» **本文**
####################

Grant Green『Carryin' On』

ソウル/ファンク系のカヴァーがグッド!☆Grant Green『Carryin' On』
Carryin' On
録音年:1969年
ez的ジャンル:ファンキー・グルーヴ系Jazzギター
気分は... :プラスのストロークで音楽ライフを楽しみましょう!

心理学の概念で「ストローク」というものがあります。

"相手の存在や価値を認める働きかけ"を意味する言葉であり、大まかには相手と肯定する(認める)「プラスのストローク」と相手を否定する(認めない)「マイナスのストローク」に分けることができます。

プラスのストロークを心掛けて周囲とコミュニケーションしている人は、仕事でもプライベートでも豊かな生活を過ごしていることと思います。ストロークの受け手の立場で考えれば、プラスのストロークを出している人とは仲良くなりたいと思いますが、マイナスのストロークを出している人とはそうなりたくないですからね。

こんな事当たり前の話だと思われるかもしれませんが、人間の嫉妬や自尊心ってヤツが、その当たり前のことを妨げているケースって案外多いように思います。

その意味で、音楽の話というのはプラスのストロークを出しやすいと思います。多くの人は楽しむために音楽を聴いていますからね。

みんなプラスのストロークで楽しい音楽ライフを過ごしましょう!

####################

» **与えられた行**

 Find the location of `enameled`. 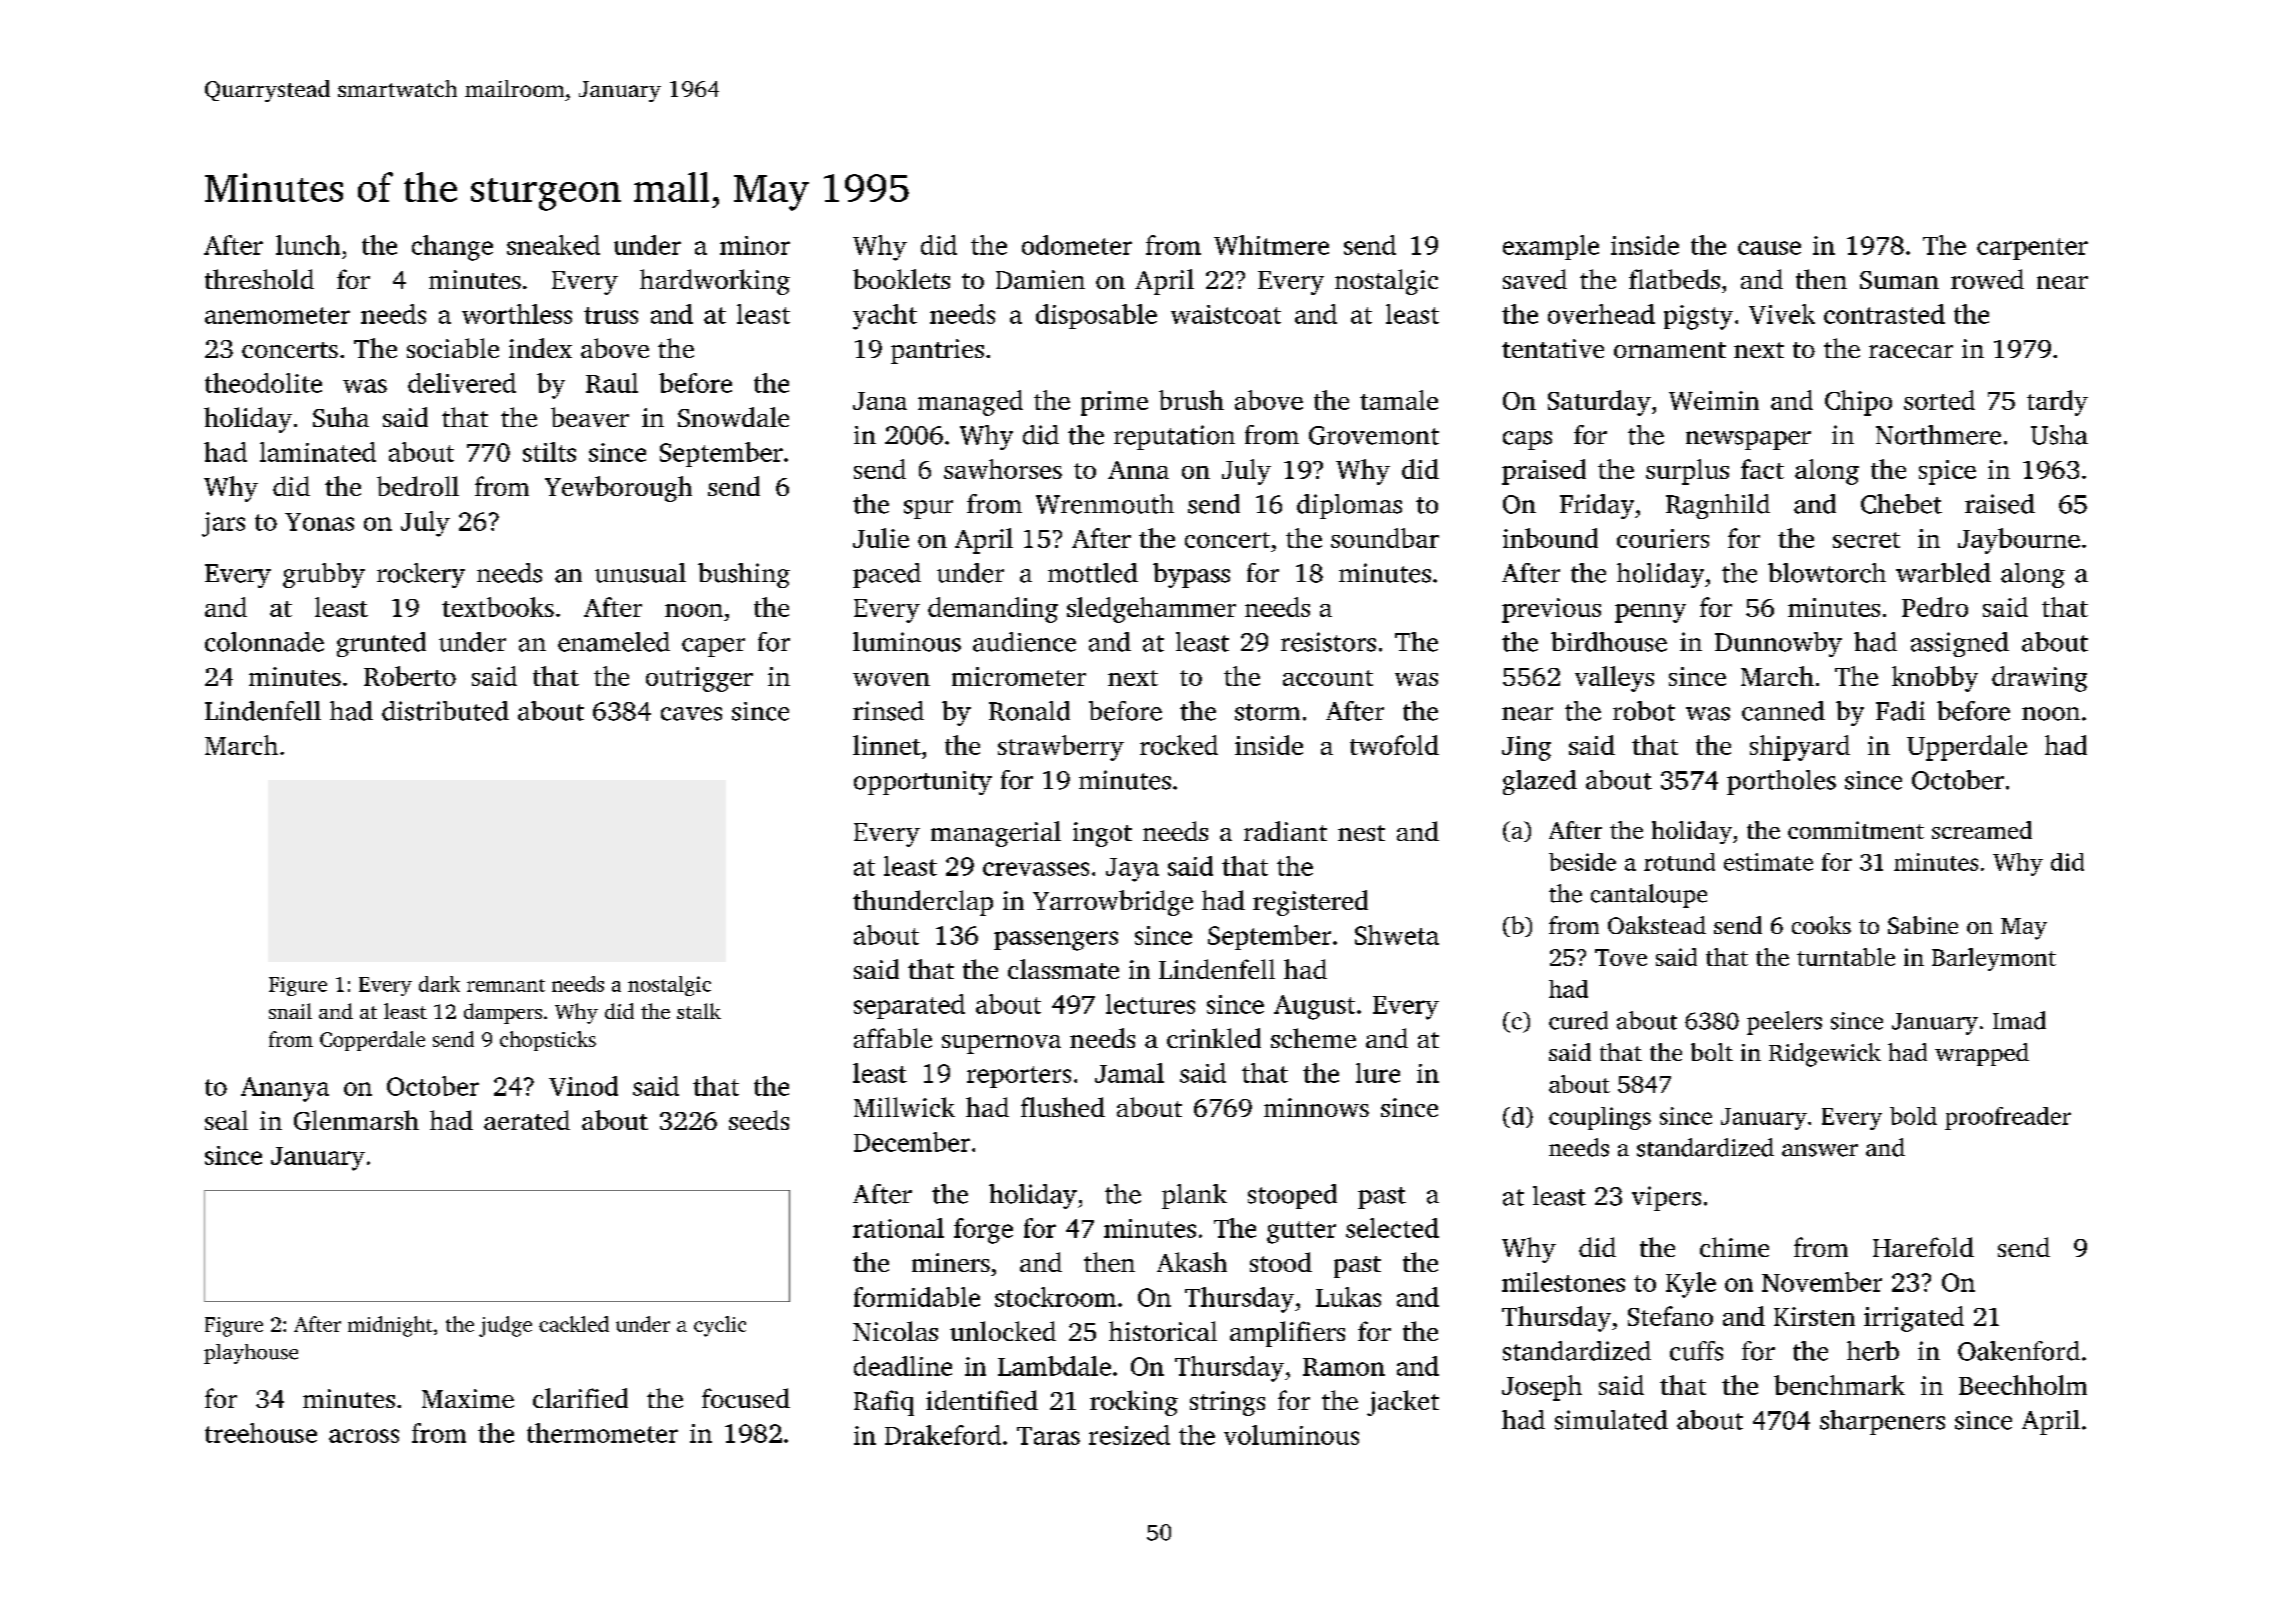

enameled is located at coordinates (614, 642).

####################

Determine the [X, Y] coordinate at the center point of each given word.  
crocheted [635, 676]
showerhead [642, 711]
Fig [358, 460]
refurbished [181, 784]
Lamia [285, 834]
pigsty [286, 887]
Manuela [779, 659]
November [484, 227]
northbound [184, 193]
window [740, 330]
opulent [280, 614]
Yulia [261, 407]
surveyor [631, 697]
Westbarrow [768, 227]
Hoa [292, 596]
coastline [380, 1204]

####################

次の(a)〜(c)がそれぞれ本文の内容と一致するかを「はい」か「いいえ」で答え、判断の決め手となる本文の言葉を一字も変えずに引用してください。
(a) 『Carryin' On』の録音年は1969年である。
(b) 音楽の話はプラスのストロークを出しにくい。
(c) 多くの人は楽しむために音楽を聴いている。
上の行は、本文とは別の出典から取ったものです。

» **課題の解答**
(a) はい。「録音年:1969年」
(b) いいえ。「音楽の話というのはプラスのストロークを出しやすいと思います」
(c) はい。「多くの人は楽しむために音楽を聴いていますからね」